Thursday, February 02, 2006

My fingers

I remember when I was in high school, how much I hated the way that my fingers looked (I know, in the whole scope of things, what was I thinking?!?!) But, really, some of my friends had manicured long fingernails, and mine never seemed to grow long, plus, as a piano player, you're not supposed to have long fingernails. My fingers just didn't look 'pretty' with short fingernails, or so I thought. But, since I have grown up, a little, I realize that hands are for a whole lot more than looking pretty. Right now, the tips of the fingers on my right hand are dry and cracking, I can't seem to get them to heal up even though I put tons and tons of heavy, gross lotion on. The finger tips of my left hand are all numb because I started to practice guitar again, and they are telling me that they aren't so happy with that decision. But, the pain I am feeling isn't the entire story. My fingers are cracked and dry because I wash the dishes, and the floor, and the bathrooms, and my son's face. I clean our living space and faces so that we shine. So that we bless guests with a peaceful atmosphere. So my life is peaceful and I can enjoy the beautiful things that surround me, because I can see them. My other fingers hurt because I was worshipping.

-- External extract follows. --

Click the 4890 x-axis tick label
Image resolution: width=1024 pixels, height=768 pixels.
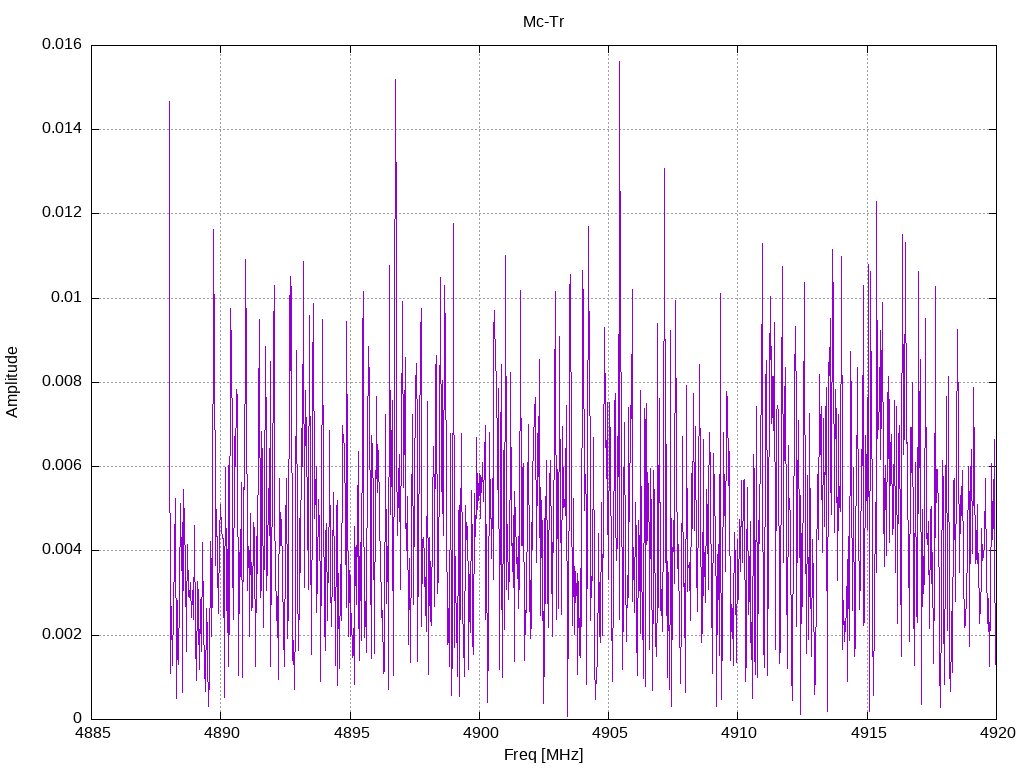tap(221, 733)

I didn't have any electricity and really wanted to take those free moments to worship God. My heart was ready to spill and I remembered that long put-aside wish to start practicing guitar again. So, me, my protesting fingers, bad strumming, and willing heart worshipped God. And there are so many other things that my fingers can do. They love to cook (my mouth likes to help out)scrumptious foods that other people, and us, can enjoy. They like to make things beautiful. They like to comfort and cherish little rosy cheeks that sometimes don't get soft touches. They like to dance while I talk! They like to blog!! They like to take pictures, and they like to make those pictures 'cool' on Adobe. So, really, my hands are beautiful because of what they do and what they represent. And, since they are an extension of me, maybe I am, too!!!